What you need to do » Pictures excluded, reproduce exactly the lines below from the one with "Instruction: Open the" through the one with "Instruction: Click the", both included.

Data section »
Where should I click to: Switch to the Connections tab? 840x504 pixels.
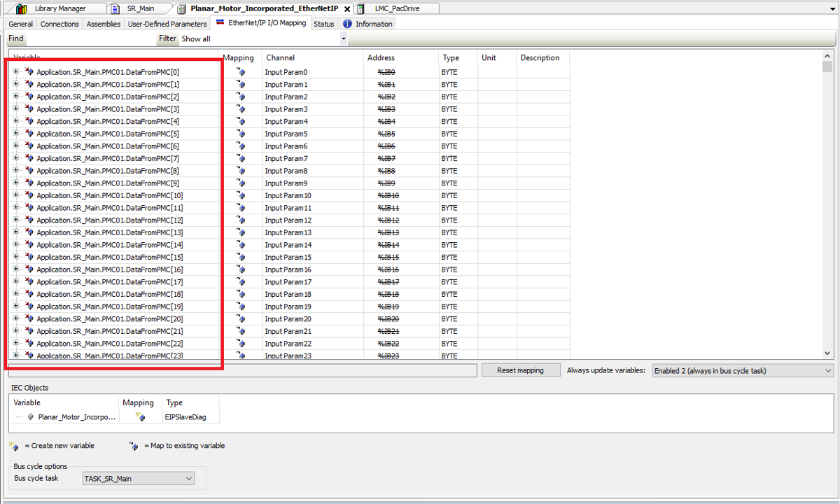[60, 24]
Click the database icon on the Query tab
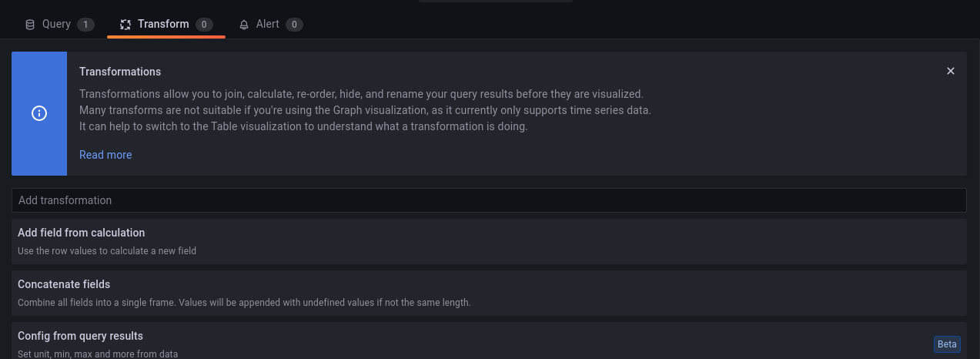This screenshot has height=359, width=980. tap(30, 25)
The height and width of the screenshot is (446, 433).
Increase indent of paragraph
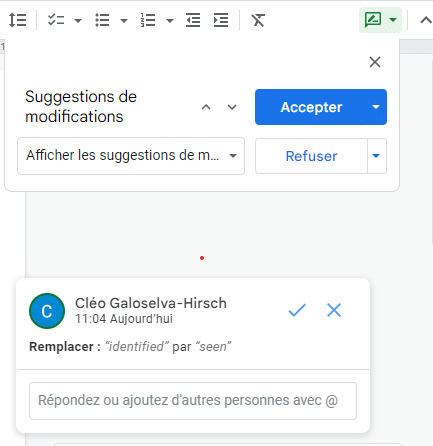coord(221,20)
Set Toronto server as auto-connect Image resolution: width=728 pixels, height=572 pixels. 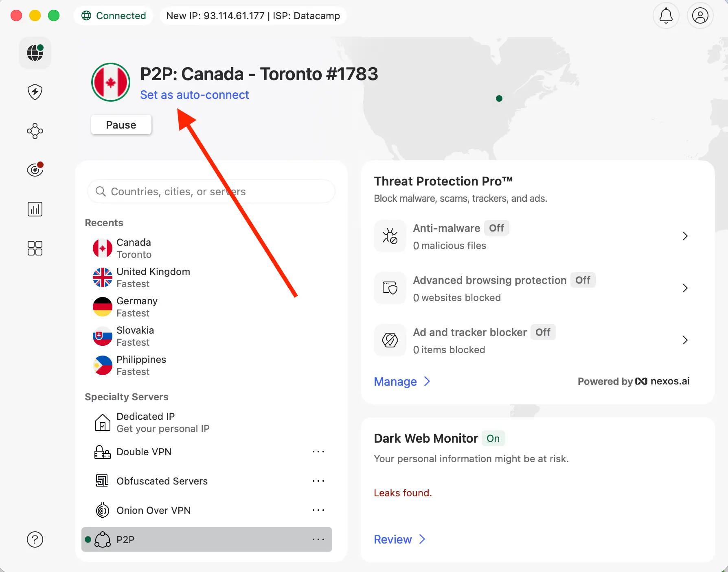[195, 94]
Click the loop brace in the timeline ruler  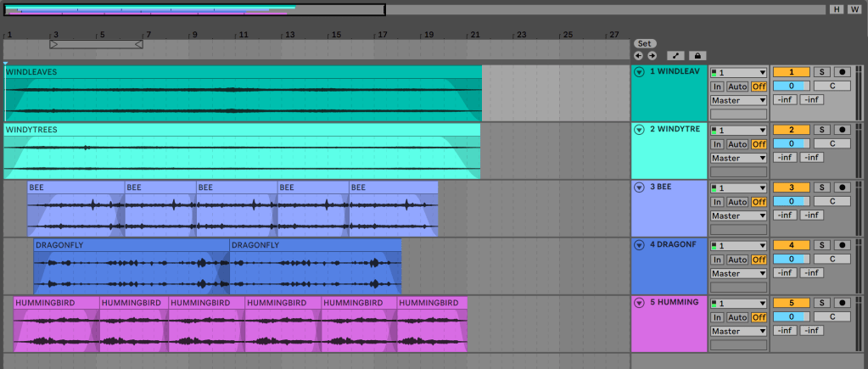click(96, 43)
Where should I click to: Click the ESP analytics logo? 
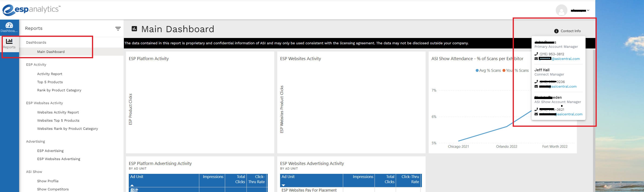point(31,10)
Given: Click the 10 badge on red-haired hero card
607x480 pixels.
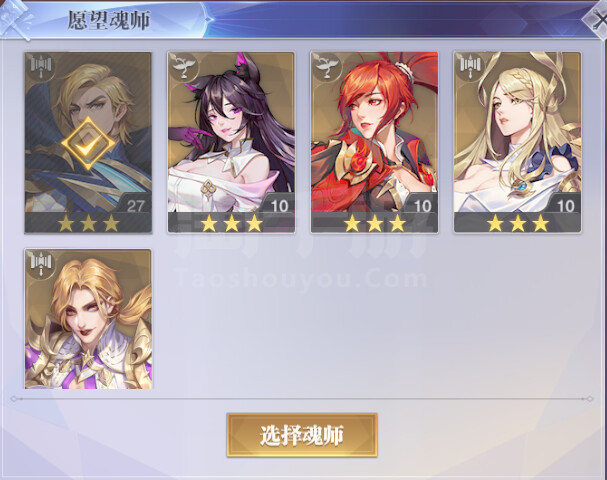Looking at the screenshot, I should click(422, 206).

---

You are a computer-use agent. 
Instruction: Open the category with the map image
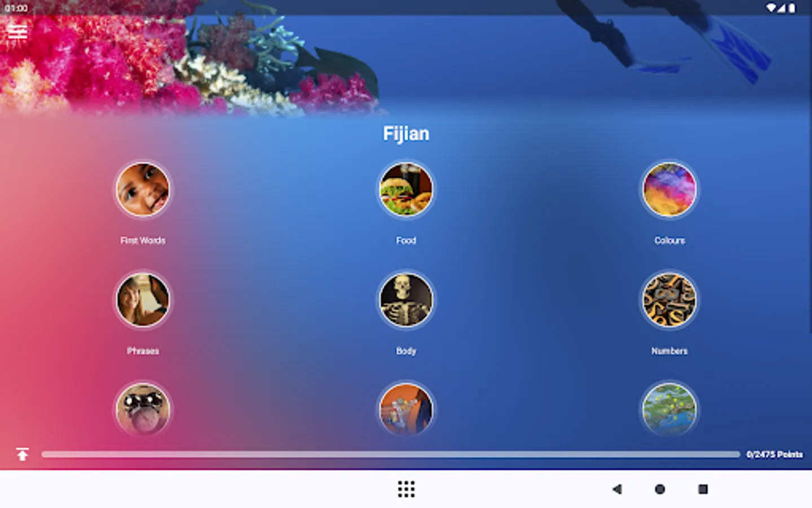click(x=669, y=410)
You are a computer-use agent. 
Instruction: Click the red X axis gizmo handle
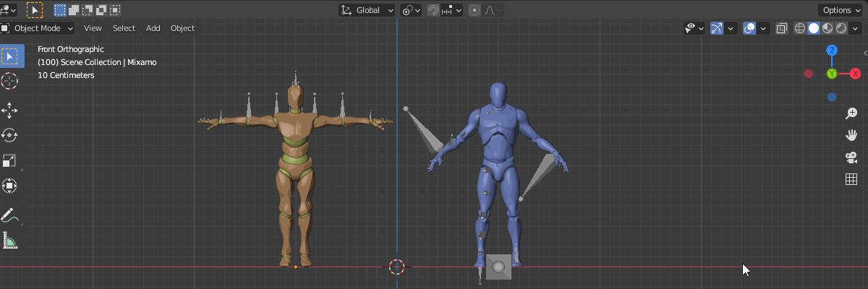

--

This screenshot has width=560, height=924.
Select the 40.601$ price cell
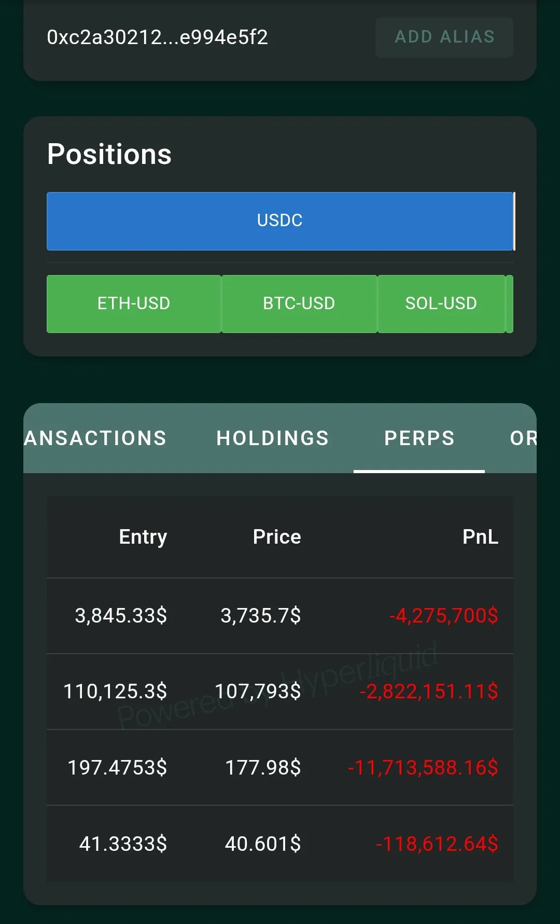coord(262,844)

Solution for this task »
Instruction: Open the category with the map image
click(x=669, y=410)
You are a computer-use agent. 
Instruction: Click the red X axis gizmo handle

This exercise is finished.